Writer & Contemplative Practice Guide holding space for people cultivating a foundation of a stable mind, embodied compassion and wisdom. CYT 500

Gratitude

1. Morning walks. It was bound to happen eventually — we walked around the ponds and along the river this week and there were too many mosquitoes to go there anymore for a bit. And yet, this close to August means fall is coming soon so the wait won’t be too long, and the way everything turns golden then will make any wait worth it. I am savoring these next few weeks, the last weeks of Eric’s summer break, and am going to miss him joining us on our walks when he goes back to work.

2. Practice. Doing yoga and laughing with the crew at Red Sage and how kindly they indulge my mini “sermons” at the start of class, sitting in my practice room which is tiny and that makes if feel so cozy, writing in the morning with a mug of hot green tea in front of my HappyLight, and making art out of magazine pictures using scissors and glue stick.

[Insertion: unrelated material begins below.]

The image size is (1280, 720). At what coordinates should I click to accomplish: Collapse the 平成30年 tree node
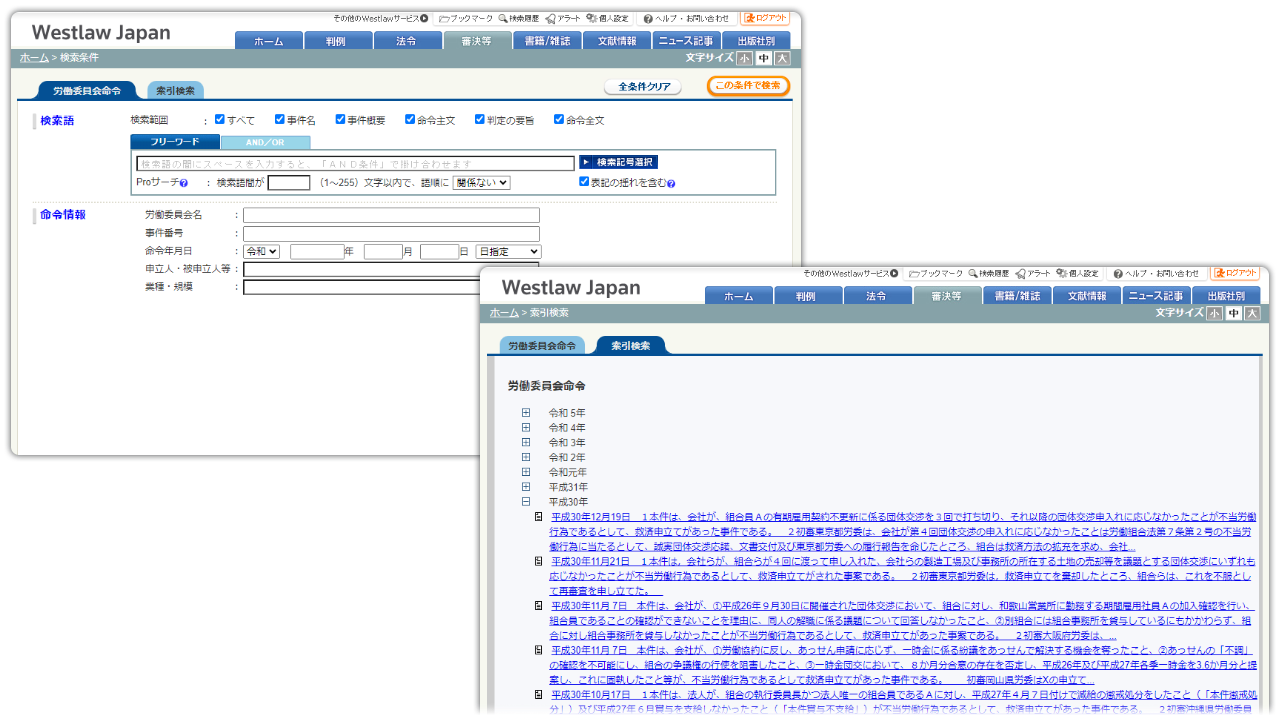coord(526,502)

3. Eric. He’s my favorite, the best decision I ever made, the choice I make over and over again. I wrote something in my Friday morning writing group about him, something that happened on one of our walks this week, written in response to “ides
for Andrea Gibson” by Maya Stein as our prompt.

Image by Eric

“Maybe we’ll stop. Maybe we’ll keep going.” Ahead of us on the trail as we come around the corner by the spot where normally water rushes through but this morning it was quiet and almost dry, I see something moving, too big to be a bug but so bug like, and I say to Eric, “what the heck is that?” He steps closer, bends down, and says, “it’s a crawfish.” We surmise that it had left the dried up ditch that normally runs full, as he was walking away from where the water had been. Eric took a few pictures then moved him off the trail so he wouldn’t get stepped on or run over by a bike. He set him down on the opposite side of the trail from the now dry ditch, closer to the open field of grass where there was no water, other than the retention pond half a mile away by the road that the farm used to water the vegetable fields the crawfish would have to pass by or cross on his way there. As we walked away, I could tell it was bothering Eric, the man who stops when it’s rained to pick up earthworms stranded on the pavement and move them to the grass. He said, “where’s he even going to go?” We rounded the next corner where there’s another spot usually running water and he steps into the tall grass past the golden rod, pushing them aside to check if there is still water in that ditch. There is a bit, so Eric turns back around and jogs to where he’d left the crawdad. Ringo is impatient waiting, doesn’t like that he can’t see where Eric went, and I’m pretty sure Eric won’t find it on his own, so we follow. After a few minutes of searching, Ringo’s nose finds the crawdad, who has clearly turned around and is heading back towards the trail and the dried up ditch. Using a dog poop bag from his pocket, Eric picks it up and we walk with it to the other ditch where there’s still a bit of water, and he drops it in. I can tell Eric feels better, even though, as he says, earlier in the summer we’d gone to a crawfish boil and he’d eaten at least 50 of the same, turned bright red from the boiling water where they’d landed on the worst and last day of their lives. It’s all so weird and awful, this life, the way more than one thing can be true at a time. Maybe we’ll stop. Maybe we’ll keep going.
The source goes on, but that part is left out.